LSFs And Workplace Pensions


Labour-Sponsored Funds:
Examining the Evidence

Prepared by the CAW Research Department
February 1999

6. LSFs and Workplace Pensions

One of the lesser-known potential problems associated with LSFs is their use in some workplaces as a replacement or supplement for an occupational pension plan negotiated between the employer and the union. This risk is particularly high in locations in which a payroll deduction system for funding LSF contributions has been implemented. The tendency may arise for many workers to view this form of saving in an RRSP-style financial instrument to be a logical or adequate means of providing for their post-retirement income.

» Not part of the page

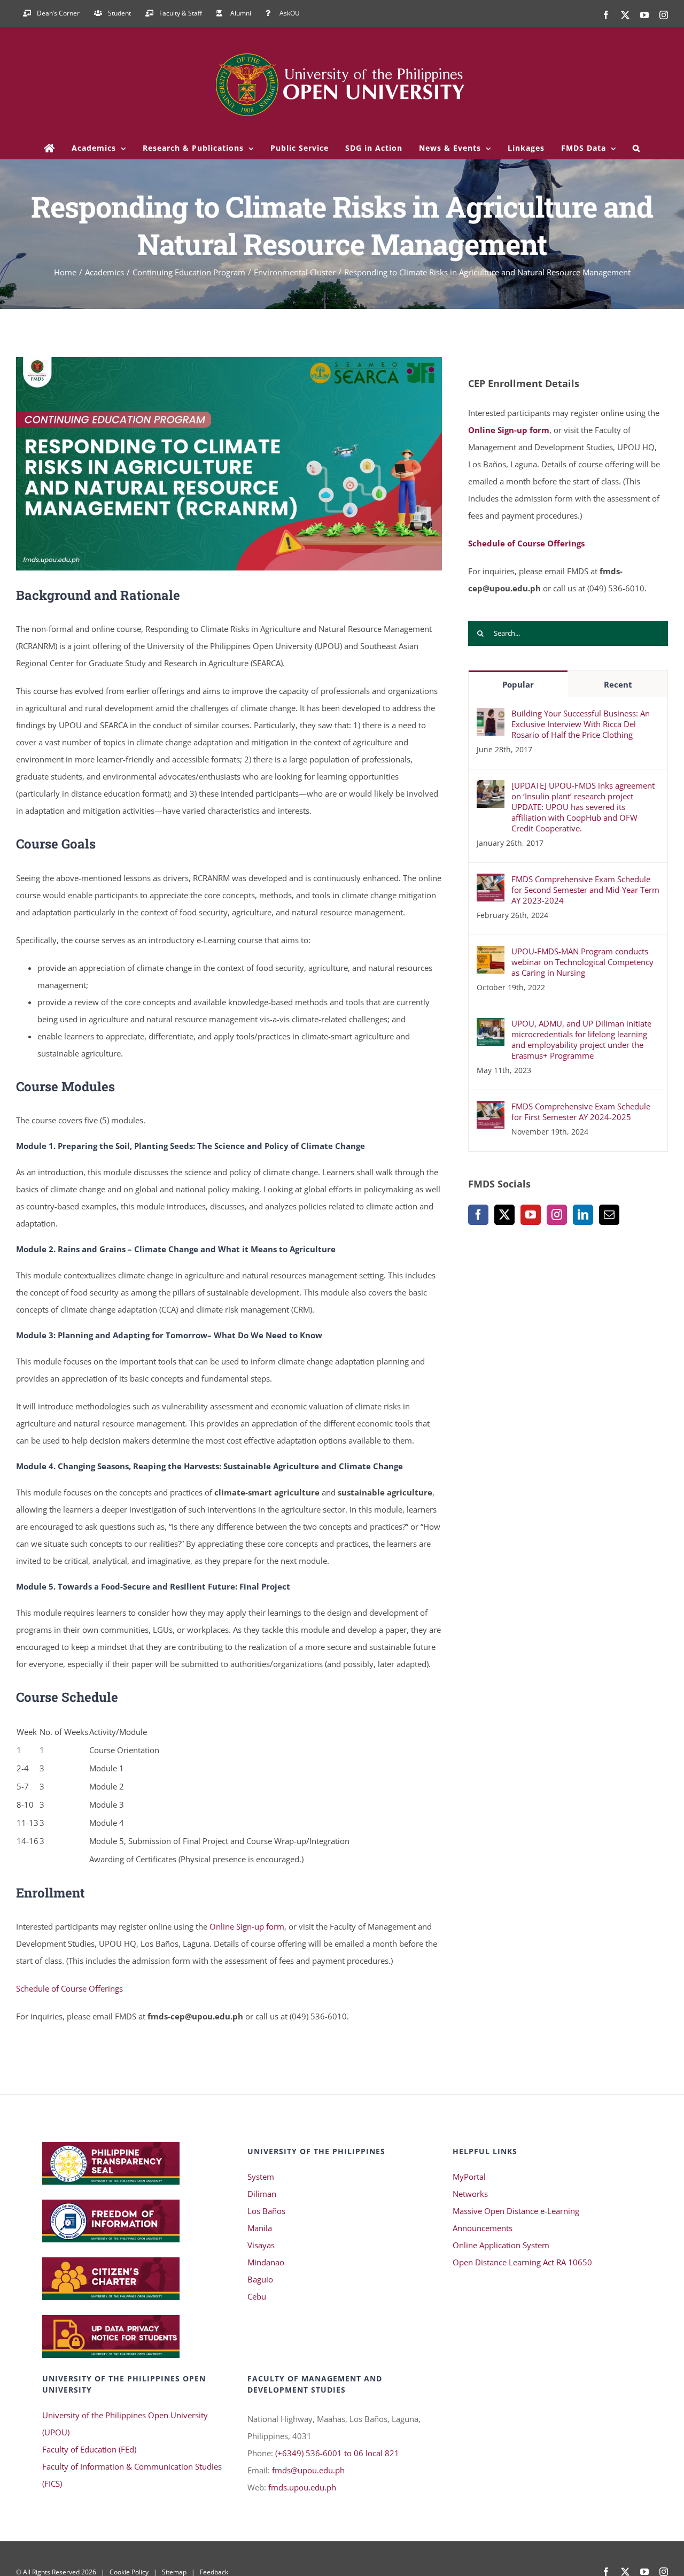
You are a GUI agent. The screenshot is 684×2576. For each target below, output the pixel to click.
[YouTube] (530, 1215)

The problems with any RRSP-style pension plan are well-known, and unions in Canada have consistently and vociferously opposed individual-account RRSP pension funding (preferring the more secure and collective approach of group defined-benefit programs). But LSF investments are particularly inappropriate as a form of pension funding, by virtue of the unique financial risks associated with direct venture investments in small companies. These investments by their nature are illiquid, difficult to evaluate, and subject to default risks in the case of the bankruptcy of specific companies or problems in the broader economy. This fact is usually acknowledged in the prospectus documents of the LSFs. For example, the Working Opportunities Fund prospectus states bluntly that "an investment in Shares is only appropriate for investors who are able to make a long-term commitment and who have the capacity to absorb a loss of some or all of their investment." This means that venture investments are clearly inappropriate for the funding of retirement income for the vast majority of working people in Canada (who will need every penny of retirement income they can get). But this hasn’t stopped LSFs from advertizing their funds in the context of retirement planning. There is a significant risk that many low-income workers (especially those without defined-benefit workplace pension plans) could be attracted to LSFs as a form of retirement saving because of their lower (subsidized) up-front cost. If those same low-income workers are counting on those LSFs for any significant portion of their retirement income, they may be in for a painful surprise. It is incumbent on the sponsors and promoters of LSFs to make it clear in their promotional literature and sales packages that LSF investments should not in general be considered as a form of retirement savings, and in no way should replace the provision of adequately funded occupational pension plans in unionized workplaces.